Le petit village, c’était dans une région assez voisine de la frontière polonaise, venait de s’éveiller, et un événement inhabituel avait attiré hors de leurs misérables isbas ses pauvres habitants. Sur les marches de l’église, au centre de la petite place, un homme était assis et chantait une mélopée traînante qu’il accompagnait en jouant de l’accordéon. Son aspect était celui d’un mendiant et il paraissait sans âge. Une vieille casquette aux deux ailes rabattues sur ses oreilles s’enfonçait sur ses yeux dont l’un, le droit, était couvert par un bandeau crasseux qui masquait la moitié du visage. Un vêtement de velours grossier, en loques et devenu de couleur indéfinissable, enveloppait son corps. Il avait aux pieds des bottes rapiécées. Des besaces chargeaient ses épaules courbées, contenant évidemment tout ce qu’il possédait au monde : vivres, tricots, batterie de cuisine.

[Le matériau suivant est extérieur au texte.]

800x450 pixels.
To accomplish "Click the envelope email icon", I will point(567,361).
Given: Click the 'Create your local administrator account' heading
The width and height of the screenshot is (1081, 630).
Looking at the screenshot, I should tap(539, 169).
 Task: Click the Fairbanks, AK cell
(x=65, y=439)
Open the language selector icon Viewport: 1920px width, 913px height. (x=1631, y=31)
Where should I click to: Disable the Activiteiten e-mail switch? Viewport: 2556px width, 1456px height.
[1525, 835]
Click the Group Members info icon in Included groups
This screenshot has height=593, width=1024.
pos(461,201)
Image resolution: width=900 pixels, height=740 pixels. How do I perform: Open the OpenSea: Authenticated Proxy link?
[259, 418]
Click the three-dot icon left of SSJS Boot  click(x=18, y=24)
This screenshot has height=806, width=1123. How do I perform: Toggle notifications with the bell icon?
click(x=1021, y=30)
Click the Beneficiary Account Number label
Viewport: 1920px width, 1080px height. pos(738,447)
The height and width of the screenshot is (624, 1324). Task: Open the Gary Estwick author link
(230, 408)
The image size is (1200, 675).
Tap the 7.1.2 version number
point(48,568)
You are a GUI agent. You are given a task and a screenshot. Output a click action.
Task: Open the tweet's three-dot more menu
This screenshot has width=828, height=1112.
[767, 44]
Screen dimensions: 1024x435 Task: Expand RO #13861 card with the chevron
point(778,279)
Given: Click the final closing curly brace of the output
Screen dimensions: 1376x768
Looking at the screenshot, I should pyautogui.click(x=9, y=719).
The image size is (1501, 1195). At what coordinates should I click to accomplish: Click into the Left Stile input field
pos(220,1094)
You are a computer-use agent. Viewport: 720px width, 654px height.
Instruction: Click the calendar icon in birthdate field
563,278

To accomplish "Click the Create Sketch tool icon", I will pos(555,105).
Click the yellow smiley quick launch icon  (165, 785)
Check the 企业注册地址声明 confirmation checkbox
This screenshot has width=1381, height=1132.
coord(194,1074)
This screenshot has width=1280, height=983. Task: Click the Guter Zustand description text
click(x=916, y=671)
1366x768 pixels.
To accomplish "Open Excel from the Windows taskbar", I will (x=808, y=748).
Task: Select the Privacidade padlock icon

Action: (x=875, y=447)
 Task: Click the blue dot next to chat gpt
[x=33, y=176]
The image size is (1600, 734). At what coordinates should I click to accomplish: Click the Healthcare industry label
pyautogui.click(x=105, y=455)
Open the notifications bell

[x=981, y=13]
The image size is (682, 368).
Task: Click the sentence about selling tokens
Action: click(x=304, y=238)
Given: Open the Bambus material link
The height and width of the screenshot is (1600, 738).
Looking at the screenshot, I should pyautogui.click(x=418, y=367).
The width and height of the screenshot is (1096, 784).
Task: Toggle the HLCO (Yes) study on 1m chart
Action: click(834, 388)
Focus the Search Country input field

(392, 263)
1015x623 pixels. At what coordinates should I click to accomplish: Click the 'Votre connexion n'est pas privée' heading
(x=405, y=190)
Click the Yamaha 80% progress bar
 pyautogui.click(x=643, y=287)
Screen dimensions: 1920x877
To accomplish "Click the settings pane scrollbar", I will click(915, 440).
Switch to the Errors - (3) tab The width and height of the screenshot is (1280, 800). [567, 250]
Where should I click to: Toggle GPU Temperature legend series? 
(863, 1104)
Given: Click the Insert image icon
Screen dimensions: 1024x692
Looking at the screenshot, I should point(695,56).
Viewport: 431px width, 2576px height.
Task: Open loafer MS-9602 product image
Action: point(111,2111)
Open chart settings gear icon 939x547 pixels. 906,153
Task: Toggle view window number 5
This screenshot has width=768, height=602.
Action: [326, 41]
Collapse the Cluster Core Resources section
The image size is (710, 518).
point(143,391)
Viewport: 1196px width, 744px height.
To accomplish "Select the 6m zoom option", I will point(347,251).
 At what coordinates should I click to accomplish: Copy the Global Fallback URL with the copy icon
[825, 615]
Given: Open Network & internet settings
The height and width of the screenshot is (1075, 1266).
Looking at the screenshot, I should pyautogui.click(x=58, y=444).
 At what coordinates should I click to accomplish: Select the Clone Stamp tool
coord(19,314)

Morne, il jouait et chantait, et, bien que son accordéon fût un peu défaillant, les moujiks l’écoutaient avec un plaisir visible.

Ce sentiment se manifesta quand il cessa de jouer. Ses auditeurs n’avaient pas d’argent pour lui, mais ils lui donnèrent les humbles aumônes dont ils pouvaient disposer : du pain, de la vodka dont on remplit sa gourde. Une femme lui apporta même un bol de bortsch, soupe à la betterave qu’il avala avec gloutonnerie.

Pour remercier, il joua encore un petit air d’accordéon, puis enveloppa l’instrument qu’il suspendit à son épaule, auprès de ses besaces, et, ainsi chargé, le dos rond, la tête basse, l’aspect résigné d’un vieux dont la vie est de suivre les chemins au hasard des jours et des aumônes, il s’en alla clopinant. À quelque distance du village, il s’engagea dans un petit bois et fut hors de vue.

Alors, il se redressa, s’étira les bras avec un soupir de soulagement, et arracha le bandeau qui lui couvrait la face. Comme par magie, il fut un autre homme, un homme de vingt-huit à trente ans, de taille haute et svelte, athlétique ; son visage régulier exprimait l’intelligence vive, l’énergie décidée, l’audace sûre de soi. Ses yeux bleus avaient un regard paisible presque gai, et qui pouvait, certes, aux heures de détente, devenir affectueux et tendre.